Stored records
┌──
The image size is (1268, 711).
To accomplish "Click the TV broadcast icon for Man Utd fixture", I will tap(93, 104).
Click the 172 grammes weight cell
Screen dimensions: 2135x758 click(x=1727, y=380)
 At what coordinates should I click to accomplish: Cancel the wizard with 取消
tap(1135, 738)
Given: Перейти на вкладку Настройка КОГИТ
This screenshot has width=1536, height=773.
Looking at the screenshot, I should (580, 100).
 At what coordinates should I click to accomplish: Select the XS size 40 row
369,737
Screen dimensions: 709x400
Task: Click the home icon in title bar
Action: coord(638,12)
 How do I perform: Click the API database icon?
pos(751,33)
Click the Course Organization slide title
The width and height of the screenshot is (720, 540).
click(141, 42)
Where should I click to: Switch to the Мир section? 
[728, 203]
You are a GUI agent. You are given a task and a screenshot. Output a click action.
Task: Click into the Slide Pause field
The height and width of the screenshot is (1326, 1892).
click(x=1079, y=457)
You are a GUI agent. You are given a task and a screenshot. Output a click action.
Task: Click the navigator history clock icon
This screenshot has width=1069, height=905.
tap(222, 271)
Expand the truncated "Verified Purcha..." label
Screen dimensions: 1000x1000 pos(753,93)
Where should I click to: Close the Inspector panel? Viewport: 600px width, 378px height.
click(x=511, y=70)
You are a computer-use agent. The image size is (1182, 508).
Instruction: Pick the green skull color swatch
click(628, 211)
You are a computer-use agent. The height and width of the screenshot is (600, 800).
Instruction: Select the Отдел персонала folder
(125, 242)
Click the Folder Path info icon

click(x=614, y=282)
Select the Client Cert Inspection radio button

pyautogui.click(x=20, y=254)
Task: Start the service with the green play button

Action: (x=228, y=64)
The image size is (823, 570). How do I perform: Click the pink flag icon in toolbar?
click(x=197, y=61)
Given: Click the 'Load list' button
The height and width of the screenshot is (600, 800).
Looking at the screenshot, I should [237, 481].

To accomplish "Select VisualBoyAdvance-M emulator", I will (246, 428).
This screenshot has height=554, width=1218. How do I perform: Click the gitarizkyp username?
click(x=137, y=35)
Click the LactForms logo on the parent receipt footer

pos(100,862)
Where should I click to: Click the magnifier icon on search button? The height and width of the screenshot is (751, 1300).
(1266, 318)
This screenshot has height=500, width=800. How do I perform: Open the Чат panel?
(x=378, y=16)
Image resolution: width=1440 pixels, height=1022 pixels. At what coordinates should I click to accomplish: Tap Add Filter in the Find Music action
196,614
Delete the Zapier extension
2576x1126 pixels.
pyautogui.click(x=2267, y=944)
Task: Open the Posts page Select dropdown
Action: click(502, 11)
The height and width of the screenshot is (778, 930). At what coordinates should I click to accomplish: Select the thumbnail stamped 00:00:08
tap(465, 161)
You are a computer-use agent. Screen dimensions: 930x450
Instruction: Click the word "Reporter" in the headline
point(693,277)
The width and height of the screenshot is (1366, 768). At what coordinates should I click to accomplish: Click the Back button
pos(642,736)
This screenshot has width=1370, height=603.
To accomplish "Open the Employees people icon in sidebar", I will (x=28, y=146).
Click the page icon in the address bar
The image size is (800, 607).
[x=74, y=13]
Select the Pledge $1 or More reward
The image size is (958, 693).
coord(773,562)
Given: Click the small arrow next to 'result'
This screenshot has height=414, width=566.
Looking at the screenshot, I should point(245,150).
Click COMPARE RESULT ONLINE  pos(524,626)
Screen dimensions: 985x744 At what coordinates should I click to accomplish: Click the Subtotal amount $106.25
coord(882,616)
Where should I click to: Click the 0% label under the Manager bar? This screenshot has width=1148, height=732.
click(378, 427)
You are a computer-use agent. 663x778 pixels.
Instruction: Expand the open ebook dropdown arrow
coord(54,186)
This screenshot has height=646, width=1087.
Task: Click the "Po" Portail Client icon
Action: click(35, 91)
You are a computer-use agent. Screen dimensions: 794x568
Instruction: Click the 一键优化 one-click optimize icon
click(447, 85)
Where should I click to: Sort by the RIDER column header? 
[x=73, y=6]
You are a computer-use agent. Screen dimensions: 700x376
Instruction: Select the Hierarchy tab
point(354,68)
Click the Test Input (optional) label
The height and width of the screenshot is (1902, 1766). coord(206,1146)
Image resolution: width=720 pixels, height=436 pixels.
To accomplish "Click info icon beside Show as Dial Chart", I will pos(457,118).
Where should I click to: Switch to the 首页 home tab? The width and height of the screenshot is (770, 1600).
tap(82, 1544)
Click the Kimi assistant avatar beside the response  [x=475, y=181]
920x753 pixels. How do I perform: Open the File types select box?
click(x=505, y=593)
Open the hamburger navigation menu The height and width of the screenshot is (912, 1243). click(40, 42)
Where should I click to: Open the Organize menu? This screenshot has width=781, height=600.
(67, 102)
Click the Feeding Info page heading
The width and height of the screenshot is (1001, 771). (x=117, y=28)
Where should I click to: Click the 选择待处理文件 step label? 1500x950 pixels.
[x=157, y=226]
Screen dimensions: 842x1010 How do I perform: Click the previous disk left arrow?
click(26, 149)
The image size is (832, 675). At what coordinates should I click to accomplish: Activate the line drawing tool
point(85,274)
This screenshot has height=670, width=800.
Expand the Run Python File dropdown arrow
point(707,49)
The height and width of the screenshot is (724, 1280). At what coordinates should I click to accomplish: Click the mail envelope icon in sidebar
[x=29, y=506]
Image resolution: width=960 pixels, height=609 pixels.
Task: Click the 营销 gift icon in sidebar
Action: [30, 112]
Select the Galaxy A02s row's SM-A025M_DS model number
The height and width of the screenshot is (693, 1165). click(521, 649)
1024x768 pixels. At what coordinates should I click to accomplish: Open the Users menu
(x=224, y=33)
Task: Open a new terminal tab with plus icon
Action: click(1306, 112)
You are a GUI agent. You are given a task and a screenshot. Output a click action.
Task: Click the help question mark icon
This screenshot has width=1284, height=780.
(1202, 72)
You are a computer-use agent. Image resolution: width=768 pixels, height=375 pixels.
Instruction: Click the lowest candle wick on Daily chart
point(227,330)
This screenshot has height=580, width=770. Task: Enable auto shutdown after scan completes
└──
Starting with the line with "Given: Click the small arrow next to 'result'" above and going on through the line with "Click COMPARE RESULT", transcribe every line exactly, both ends included, and add nothing.

*Answer to the exercise*:
Given: Click the small arrow next to 'result'
This screenshot has height=414, width=566.
Looking at the screenshot, I should point(245,150).
Click COMPARE RESULT ONLINE  pos(524,626)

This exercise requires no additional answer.